Hence, it is imperative that the three countries explore strategic common grounds in line with the principles of the emerging multilateral world order. Especially, they should reach a strategic consensus on the changes in the world order, because without such a consensus, they cannot deepen economic and trade cooperation.

In this regard, the ROK should abandon its confrontational diplomacy, because it is contributing to the intensification of China-US strategic competition and escalating tensions with the DPRK. The ROK should also promote peace and prosperity, and advocate for peaceful coexistence in the region. If the US-Japan-ROK security alliance continues to focus on strengthening the US military's presence in the Asia-Pacific, and if the trio persists on interfering in the Taiwan question and escalating the Korean Peninsula denuclearization issue, the ROK's and Japan's relations with China will deteriorate further.

Hence, China, Japan and the ROK need to make efforts to strengthen advanced technology exchanges based on mutual benefit, enabling their companies to engage in multilateral cooperation, because it will help them achieve sustainable economic growth. The three sides should also address regional supply chain issues, advance the development of the Regional Comprehensive Economic Partnership, promote technology cooperation, as well as strengthen economic cooperation with the Global South, including Russia and Eurasian countries.

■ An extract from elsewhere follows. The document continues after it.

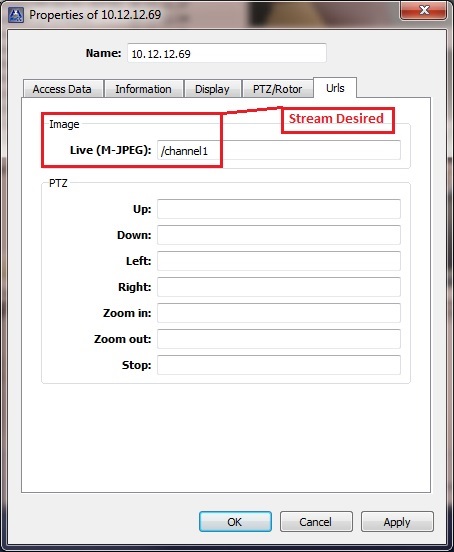Click the Stream Desired annotation label
The height and width of the screenshot is (552, 454).
(x=336, y=119)
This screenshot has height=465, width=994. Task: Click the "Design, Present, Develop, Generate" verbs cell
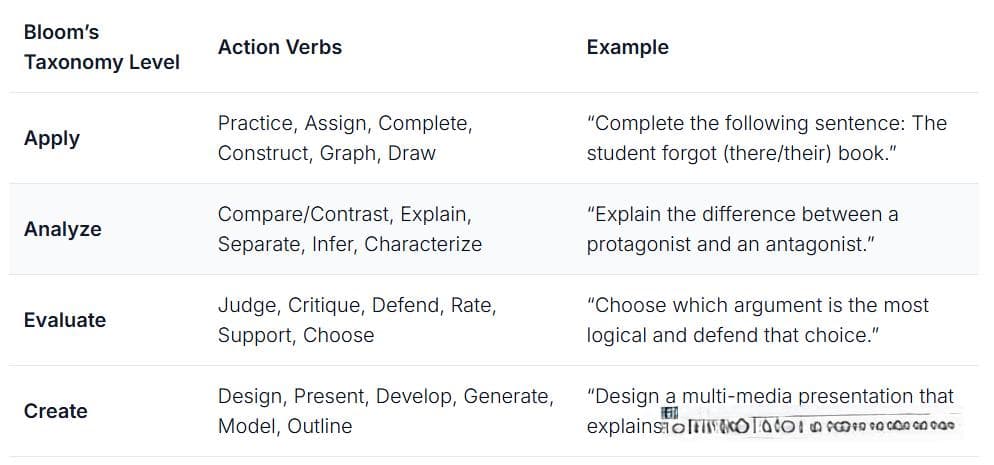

They also need to establish a mutually complementary industrial division of labor based on their respective strength, and build a profit-sharing mutual cooperation structure and a rules-based competition framework.

Moreover, China-US competition in industry and advanced technology has intensified. So China, Japan and the ROK should reorganize the regional advanced industry value chains and supply chains, leveraging their respective strength to deepen economic and technological cooperation, especially in the field of advanced technology, including AI, semiconductors and robots, and expand their consumer markets.

In the emerging multilateral world order, China, Japan and the ROK should make efforts to reform the global governance system and resolve various non-economic, including political and diplomatic, issues that hinder economic and technological cooperation. The three sides should also make joint efforts to promote peace and stability in the region by establishing a multilateral political-economic cooperation platform based on the principles of the emerging multilateral world order.

The author is director of the Center for Chinese Studies of Sejong Institute, the Republic of Korea.

The views don't necessarily reflect those of China Daily.